At Karlstad University, research is conducted that could be of help when such things become too overwhelming. Fredrik Wikström, professor of Energy and Environmental Technology, and Charlotte Bäccman, senior lecturer, both employed at Service Research Center (CTF), are in complete agreement that there are ways to alleviate your finances, the environment and your conscience all at once — certain ways to withstand all the marketing and calls for consumption invading our lives for Black Friday and Christmas.
– The worst kind of consumption is when we buy things that are used very little, or not at all, says Fredrik Wikström. It puts strain on both our wallets and the environment, while providing neither use nor enjoyment. Food waste has negative effects on both the environment and our finances, completely unnecessarily.
What can you do to avoid wasting food?
– A lot of the waste is the result of old habits and a wish to be generous, says Fredrik Wikström. There has to be many options, and you can’t run out of anything. My advice is to make note of which kind of food is often thrown away in your household and then reflect on why that is. When you become aware of what is thrown away and why, it’s easier to work out strategies to reduce food waste.
How do I create such strategies?
– It’s important that the strategies suit you. Some people prefer careful planning. Others buy products with short expiration dates and improvise based on what they have. Communicate with your Christmas dinner guests beforehand. What is most important for them, what do they want big portions of and what do they only want a small taste of? Adjust the food based on these wishes and expectations, and the guests will be happy without any food being served that no one really wants.
Plans and lists
Charlotte Bäccman says it’s good to have a clear structure or plan to get through the holidays. The purpose of the plan is to reduce impulsive behaviour and not be swept up in a shopping frenzy where you buy things just because you think they are cheap.
– Make a shopping list of things you need, says Charlotte Bäccman. It makes it easier to maintain focus, follow your plan and stay on course in the consumer landscape we all live in. The list can also be seen as a motivator. It's fun to find the things on the list and check them off. Of course, sometimes there are things you didn’t think of and therefore aren’t on the list. My advice is to wait a few days before making the purchase, to see if it still feels relevant. In conjunction to the list, it’s good to have a budget. This reduces the risk of impulse purchases.
Many people already do all this. For others, however, this is a completely new way of thinking about consumption. Most behaviour changes are difficult to pull off and require an increased awareness of the new, desired behaviour.
The three aspects of behaviour change
– Behaviour change is usually seen as the combined result of three aspects, says Charlotte Bäccman. These aspects are:
Our predispositions and what we are good at. For example if the person can cook healthy food.
What we think and feel about the behaviour in question. Are there any underlying fears holding us back?
What is our social and physical environment like, in relation to the behaviour? Is it easy to just go outside for a walk, or is the environment loud and unsafe?
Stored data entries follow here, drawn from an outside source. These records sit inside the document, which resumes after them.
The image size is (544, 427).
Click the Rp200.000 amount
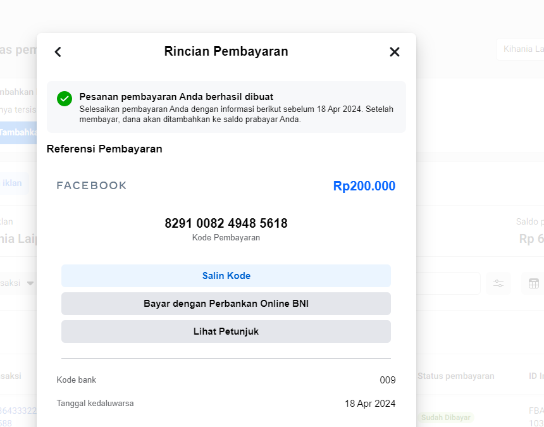pyautogui.click(x=364, y=186)
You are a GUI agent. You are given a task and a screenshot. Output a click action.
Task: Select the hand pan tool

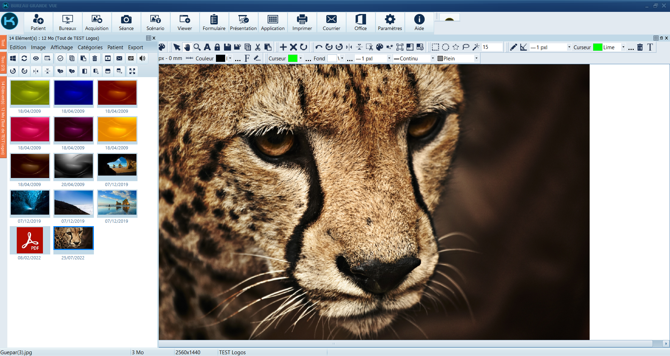coord(187,47)
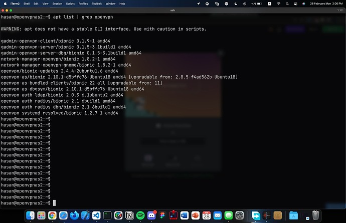Open Discord from the dock

tap(151, 215)
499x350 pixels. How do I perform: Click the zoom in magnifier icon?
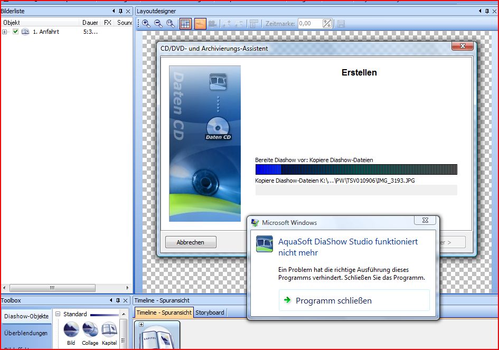pyautogui.click(x=146, y=24)
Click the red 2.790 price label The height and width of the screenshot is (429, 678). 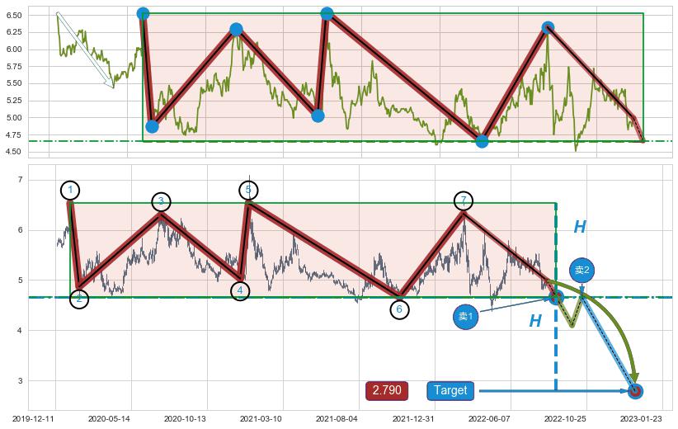387,390
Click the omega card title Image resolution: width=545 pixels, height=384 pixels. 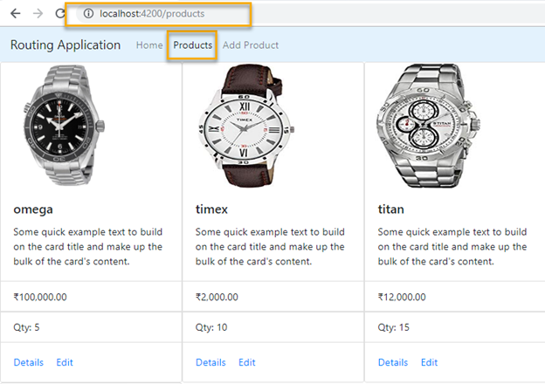pyautogui.click(x=33, y=209)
Can you afford nutritious and healthy food, or is it cheaper to buy intermediate goods or fast food? These external circumstances are often underestimated when we try to change our behaviour.
Charlotte Bäccman especially wants to emphasise this in relation to economy and the environment. These are two factors that do not always go hand in hand, but it is possible to find synergies between them.
– Higher prices and a declining economy forces us to be more restrictive when we do our shopping. An increased focus on the environment also enables a wider perspective on this. It’s not only good for our wallets, but also for the environment and the future of our planet. But if your financial resources are limited, it’s difficult to consider quality. If you’re not used to second-hand shopping, it’s easy to instead buy the new fast fashion sweater instead of saving up to afford a sweater from a brand with a more sustainable approach.
Another aspect of limited financial resources is the increased risk of buying on credit, which puts even more strain on your financial situation in the long run.
– The ability to think plan long-term and think rationally are reduced when you don’t have much money, says Charlotte Bäccman. That’s why it’s extremely important to emphasise how the financial perspective affect our consumption habits, says Charlotte Bäccman.
Fredrik Wikström thinks that it is a good idea to lower the ambitions for the holidays, in general, and to reflect on why we spend time with each other and what actually makes us feel good when we meet.
– I think it’s important to realise how much adverts and social media affect us. It’s time to spend more time listening to ourselves to find out what really makes us feel good. When we do these kinds of exercises with our students here at Karlstad University, almost all of them state that neither travelling nor buying things make them feel good. Being a conscious consumer is to weigh the enjoyment that the act of consumption brings, against the effects it has on the environment. A good first step is to skip consumption that doesn’t really result in any sense of well-being.